この事例の依頼主
年齢・性別 非公開
相談前の状況
依頼者は処方薬に依存し,家族もこれを入手するための協力をしている中,依頼者が現住建造物等放火事件を起こしました。薬物依存症の回復支援団体ダルクの協力を得て,依存症からの回復によって減刑を目指す弁護活動をすることになりました。
解決への流れ
薬物の影響によって責任能力が減弱していたと主張するとともに,ダルクの施設長や家族が情状証人として出廷して薬物依存症からの回復の環境調整を語り,依頼者に法廷でダルク入所や回復のために必要な決意をしてもらいました。検察官が5年を求刑したのに対し,判決は懲役2年半で未決算入をひくと実質2年弱の懲役刑に減刑されました。

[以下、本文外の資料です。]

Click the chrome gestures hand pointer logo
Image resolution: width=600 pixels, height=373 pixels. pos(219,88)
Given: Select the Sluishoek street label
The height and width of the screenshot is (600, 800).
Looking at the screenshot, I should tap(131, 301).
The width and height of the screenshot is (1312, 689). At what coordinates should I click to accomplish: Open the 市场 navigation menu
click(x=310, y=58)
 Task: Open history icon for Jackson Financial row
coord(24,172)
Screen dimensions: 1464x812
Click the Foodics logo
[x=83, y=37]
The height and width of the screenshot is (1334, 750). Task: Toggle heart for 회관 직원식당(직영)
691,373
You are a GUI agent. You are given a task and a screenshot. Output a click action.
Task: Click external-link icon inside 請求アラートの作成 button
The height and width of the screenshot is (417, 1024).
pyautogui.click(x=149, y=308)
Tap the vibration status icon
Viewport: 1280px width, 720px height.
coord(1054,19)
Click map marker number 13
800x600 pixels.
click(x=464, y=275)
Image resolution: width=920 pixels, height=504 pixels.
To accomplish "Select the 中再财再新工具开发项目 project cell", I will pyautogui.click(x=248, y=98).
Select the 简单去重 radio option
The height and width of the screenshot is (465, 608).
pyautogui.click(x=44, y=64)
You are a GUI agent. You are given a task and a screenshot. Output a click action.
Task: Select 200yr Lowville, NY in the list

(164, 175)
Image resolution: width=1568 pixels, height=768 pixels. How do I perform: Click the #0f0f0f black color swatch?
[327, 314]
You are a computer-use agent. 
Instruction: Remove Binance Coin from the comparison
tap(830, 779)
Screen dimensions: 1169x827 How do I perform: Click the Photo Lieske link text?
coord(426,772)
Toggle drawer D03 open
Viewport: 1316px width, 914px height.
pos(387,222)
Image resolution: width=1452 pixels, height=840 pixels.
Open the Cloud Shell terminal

薬物依存症が背景にある刑事事件は,実は数多くあります。事件の表層にとどまらず,真の原因を探ると,依存症という根っこに辿り着くのです。そして,依存症からの回復には,適切な医療と,信頼できる支援者の存在が必須です。依存症者は,クリーンな環境で,自らと同じ苦しみを背負いつつ先をゆく者の背中を見て,自ら回復への道を少しずつ歩き出すのです。このような医療や支援について,正確な理解や連携関係がなければ適切な弁護はできません。そして,依存型犯罪(依存症が原因となって起こる犯罪)は違法薬物に限らず,処方薬・市販薬・アルコール等の物質依存の方,ギャンブル・盗撮・痴漢・万引き等の行為依存の方など,多くの依存症で起こり得ます。早期に適切な弁護士の助言・介入があることが好ましいと考えます。